Extracted text:
This notebook shows two utilities from coffea.dataset_tools that let you work around this:

  • split_fileset — divides a fileset into independently-processable chunks so a single failure only loses one chunk

  • hash_fileset — produces a stable content-based hash for a chunk, enabling on-disk caching so successfully processed chunks are never re-run

These work alongside the use_result_type=True flag on processor.Runner, which changes the runner’s return value from a plain accumulator to an Ok(Accumulatable)/Err(Exception) result object — letting you decide what to do with each failed chunk instead of catching exceptions.

import hist
import coffea.processor as processor
from coffea.nanoevents import schemas
from coffea.dataset_tools import split_fileset, hash_fileset
from coffea.util import load, save

1. Processor#

No changes are needed to the processor itself, split_fileset works with any existing ProcessorABC subclass.

class Processor(processor.ProcessorABC):
    def __init__(self):
        dataset_axis = hist.axis.StrCategory(name="dataset", label="", categories=[], growth=True)
        MET_axis = hist.axis.Regular(name="MET", label="MET [GeV]", bins=50, start=0, stop=100)
        self.output = processor.dict_accumulator({
            'MET': hist.Hist(dataset_axis, MET_axis),
            'cutflow': processor.defaultdict_accumulator(int)
        })

    def process(self, events):
        dataset = events.metadata["dataset"]
        MET = events.MET.pt
        self.output['cutflow']['all events'] += len(MET)
        self.output['cutflow']['number of chunks'] += 1
        self.output['MET'].fill(dataset=dataset, MET=MET)
        return self.output

    def postprocess(self, accumulator):
        pass

2. Setting up the Runner with use_result_type=True#

By default, processor.Runner.__call__ returns the accumulator directly or raises on error. Setting use_result_type=True changes this: the runner returns an Ok(output) on success or Err(exception) on failure, without raising.

Actions to take:
a. In the coffea notebook, what does hash_fileset produce for a chunk?
b. Repeat the part of the coffea notebook between "self.output['cutflow']['number of chunks']" and "failure, without raising.", inclusive.

(Entries for pointing to words and elements)
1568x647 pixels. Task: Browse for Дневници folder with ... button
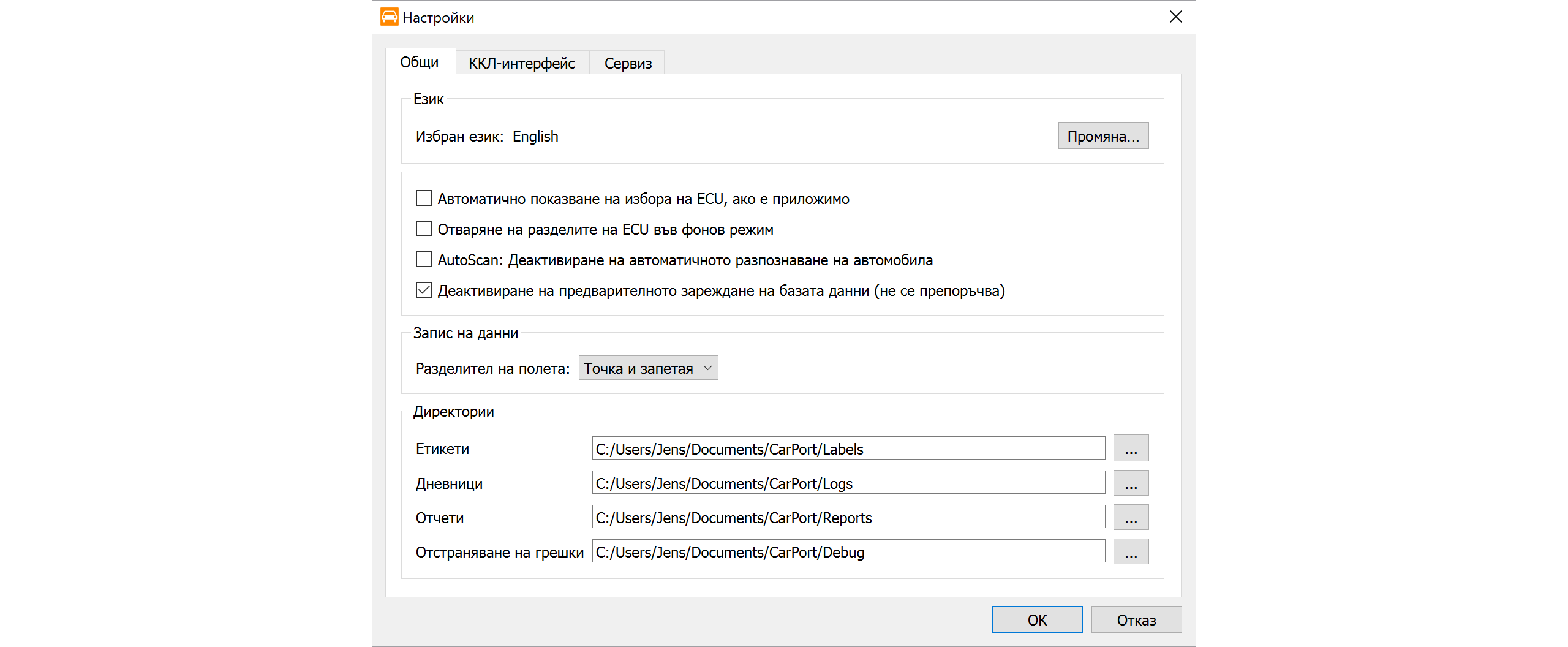1131,483

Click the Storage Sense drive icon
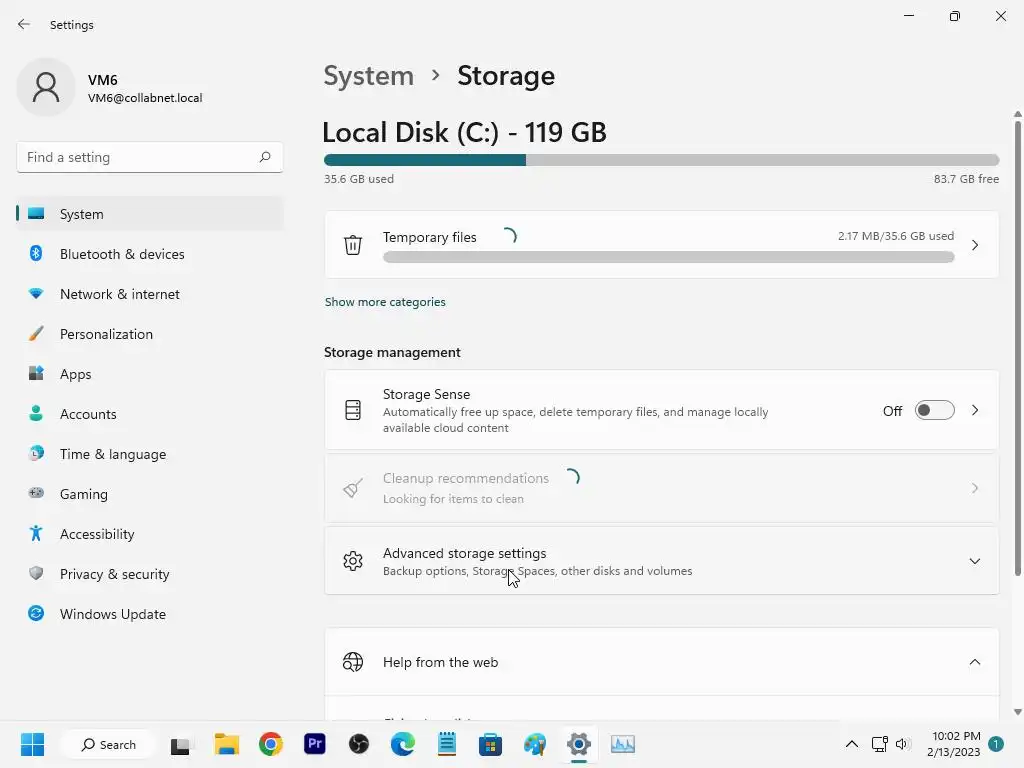[353, 410]
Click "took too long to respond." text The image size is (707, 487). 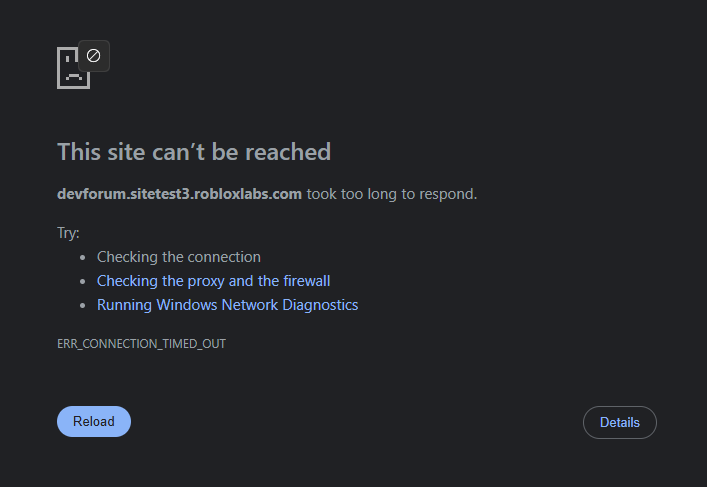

Correct answers:
a. A stable content-based hash.

b.
self.output['cutflow']['number of chunks'] += 1
        self.output['MET'].fill(dataset=dataset, MET=MET)
        return self.output

    def postprocess(self, accumulator):
        pass

2. Setting up the Runner with use_result_type=True#

By default, processor.Runner.__call__ returns the accumulator directly or raises on error. Setting use_result_type=True changes this: the runner returns an Ok(output) on success or Err(exception) on failure, without raising.